Uiteindelijk is overeenstemming bereikt over een bedrag van TD 15.000 voor het 49% belang in CMJ. In verband met deviezen uitvoerbeperking in Tunesië zou betaling plaatsvinden in Franse Francs ad FF 106.160,--, zijnde een equivalent van NLG 34.950. Dit alles is vermeld in een brief d.d. 2 september 1987 van verzekerde aan de Rechter-Commissaris.
Wij verwijzen eveneens naar de in het geding gebrachte brief d.d. 2 juli 1987 waarin de heer [betrokkene 1] aan verzekerde voorstelt de aandelen te waarderen op TD 15.000.
Conclusie
De genoemde omstandigheden en onzekerheden bieden onvoldoende aanknopingspunten om een betrouwbare kwantificering van de waarde van het aandelenpakket te bewerkstelligen.

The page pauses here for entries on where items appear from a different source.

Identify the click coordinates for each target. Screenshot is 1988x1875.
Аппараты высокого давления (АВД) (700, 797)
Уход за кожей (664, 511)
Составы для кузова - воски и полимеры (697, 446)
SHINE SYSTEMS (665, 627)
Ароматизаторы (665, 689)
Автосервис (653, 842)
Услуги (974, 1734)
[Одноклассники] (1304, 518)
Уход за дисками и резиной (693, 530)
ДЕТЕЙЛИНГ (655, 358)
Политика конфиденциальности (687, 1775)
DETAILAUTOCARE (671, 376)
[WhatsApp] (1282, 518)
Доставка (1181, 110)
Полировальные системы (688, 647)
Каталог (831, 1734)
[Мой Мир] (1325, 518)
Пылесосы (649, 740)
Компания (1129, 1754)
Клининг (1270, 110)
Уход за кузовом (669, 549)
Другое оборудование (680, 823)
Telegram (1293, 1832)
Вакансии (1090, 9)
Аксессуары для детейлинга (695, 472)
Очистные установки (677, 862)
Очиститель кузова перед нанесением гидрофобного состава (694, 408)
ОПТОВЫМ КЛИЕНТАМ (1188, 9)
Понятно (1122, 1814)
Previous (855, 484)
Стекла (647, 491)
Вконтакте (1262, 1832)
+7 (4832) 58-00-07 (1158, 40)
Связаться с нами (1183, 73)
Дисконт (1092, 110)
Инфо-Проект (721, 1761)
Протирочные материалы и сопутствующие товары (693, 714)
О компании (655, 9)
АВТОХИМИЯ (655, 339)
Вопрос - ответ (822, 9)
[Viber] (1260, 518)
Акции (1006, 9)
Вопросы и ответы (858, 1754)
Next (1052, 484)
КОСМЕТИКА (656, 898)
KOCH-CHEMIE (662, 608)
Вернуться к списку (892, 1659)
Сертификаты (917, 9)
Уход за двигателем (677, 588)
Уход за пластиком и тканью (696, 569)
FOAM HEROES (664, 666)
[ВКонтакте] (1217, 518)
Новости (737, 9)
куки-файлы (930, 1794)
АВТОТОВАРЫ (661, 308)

In een dergelijke situatie is de uiteindelijke waardebepaling afhankelijk van het onderhandelingsresultaat tussen partijen.
In de onderhavige casus is een negatief effect op de waarde van de aandelen [..]dat het een minderheidspakket betreft dat feitelijk alleen interessant is voor de overige Tunesische aandeelhouders. Hierdoor is de onderhandelingspositie van de verkopers niet sterk. Het onderhandelingstraject, zoals dit is doorlopen, voldoet aan de daaraan te stellen eisen en is aan de Rechter-Commissaris voorgelegd en door hem geaccepteerd. Wij menen dat op deze wijze een prijs tot stand is gekomen die bevredigend is.

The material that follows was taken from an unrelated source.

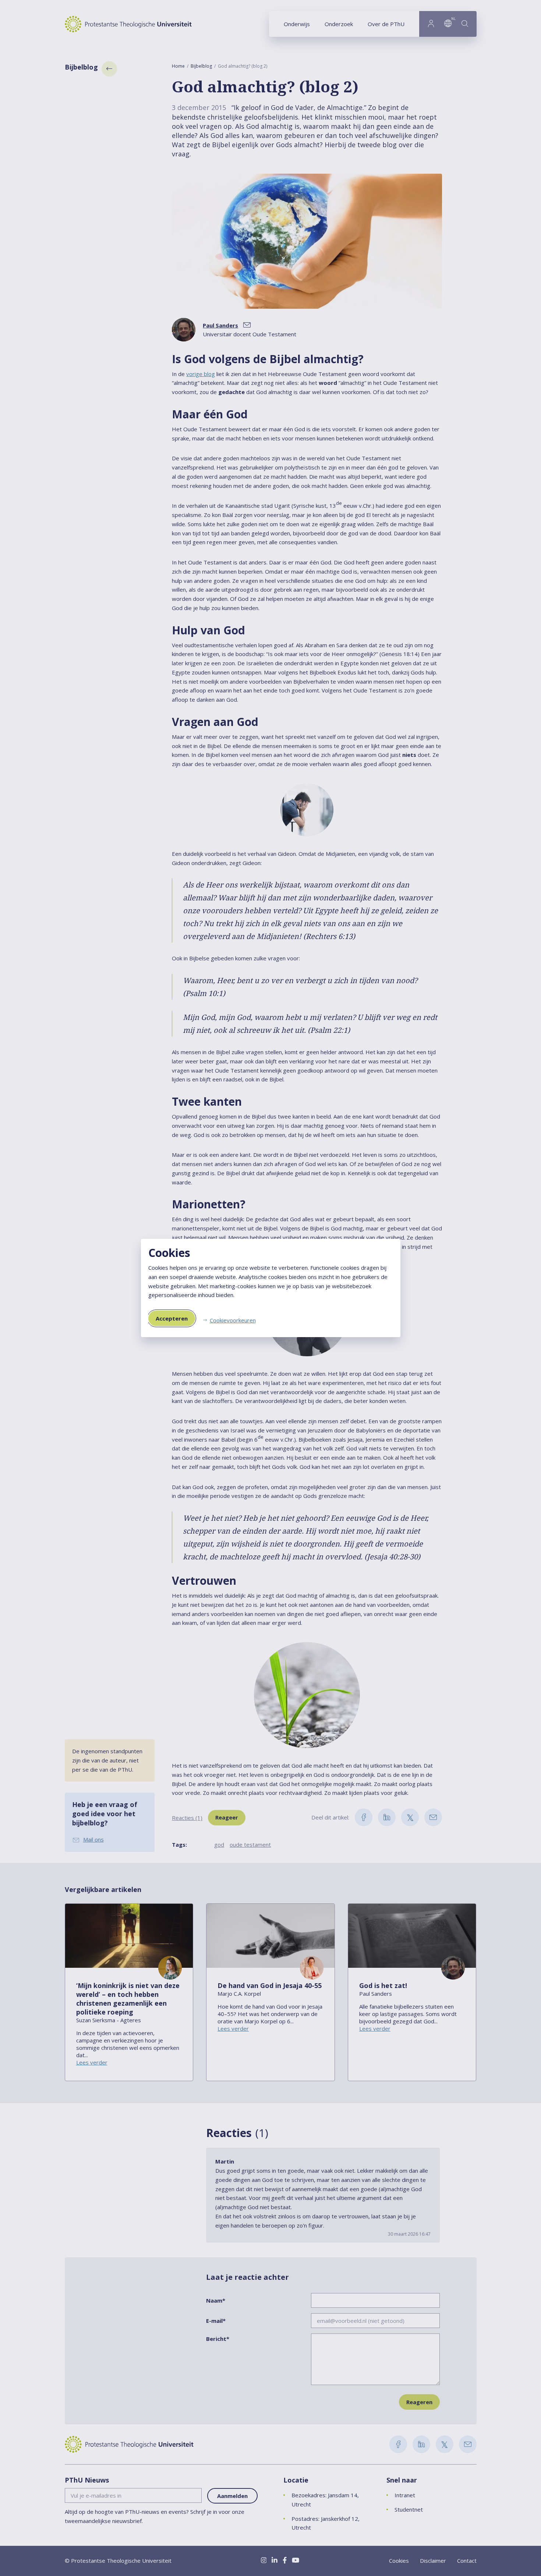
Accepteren (172, 1318)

Wij achten de gerealiseerde opbrengst van TD 15.000 c.q. FF 106.160 derhalve in overeenstemming met de waarde in het economisch verkeer. De koers van de Tunesische Dinar was op 4 februari 1988 NLG 2.33 zodat de waardering in Nederlandse Guldens bedraagt [..] NLG 34.950,--.’
Barten heeft bedoeld rapport ingebracht in de schadestaatprocedure bij de rechtbank te ’s-Hertogenbosch. Bij vonnis van 25 juni 1999 van die rechtbank is de schade van Walmaro in hoofdsom vastgesteld op NLG 34.950,- en is Barten veroordeeld tot betaling van dat bedrag, vermeerderd met de wettelijke rente, wat aanzienlijk minder was dan het door Walmaro in die procedure gevorderde bedrag van NLG 1.393.113,70 (na vermindering van eis met NLG 1.565,39: NLG 1.391.548,31). Ter onderbouwing van dat hogere schadebedrag beriep Walmaro zich onder meer op een rapport over de waarde van het Tunesische bedrijfspand van CMJ van ir. J.A.M. den Haan. Het vonnis houdt daarover onder meer in:
‘4.1.2. [..] Naar het oordeel van de rechtbank leidt deze vraagstelling [..] er toe dat de waardering waartoe Ir Den Haan op basis daarvan komt [..] onbruikbaar is voor de vaststelling van de werkelijke waarde van het onroerend goed op 4 februari 1988. [..]
4.1.4.De rechtbank komt op grond van het bovenstaande tot de vaststelling dat de omvang van schade bestaande in het gemis van de aandelen, niet nauwkeurig kan worden vastgesteld. De rechtbank zal die schade derhalve moeten schatten. Voor een dergelijke schatting is in beginsel een goede maatstaf de prijs die Walmaro bereid was voor de aandelen te betalen, zijnde TD 15.000 of, in Nederlands geld, f.30.000, zoals Drs. [betrokkene 1] – naar Mr Barten onweersproken stelde – in zijn brief dd. 2 juli 1987 voorstelde. Weliswaar mag de prijs niet vanzelfsprekend met de waarde worden vereenzelvigd, maar feiten en omstandigheden die zouden kunnen verklaren waarom op 4 februari 1988, vijf maanden na de verwerving van de aandelen, de waarde daarvan de prijs die Walmaro diende te betalen, verre zou overstijgen, zijn buiten de hiervoor reeds verworpen waarderingsgrondslagen gesteld noch gebleken. Bij dit uitgangspunt stelt de rechtbank de schade als gevolg van het gemis van Walmaro’s 49%-aandelenbelang in CMJ vast op TD 15.000 naar de koers van 4 februari 1988 van 1 TD = f 2,33 vast op f. 34.950.’
Het Gerechtshof ’s-Hertogenbosch heeft dit vonnis van 25 juni 1999 bij arrest van 11 april 2000 bekrachtigd, behoudens ten aanzien van de ingangsdatum van de wettelijke rente. Bij arrest van 12 juli 2002 heeft de Hoge Raad het door Walmaro ingestelde principale beroep in cassatie tegen het arrest van 11 april 2000 verworpen met toepassing van art. 81 RO (ECLI:NL:HR:2002:AE2338).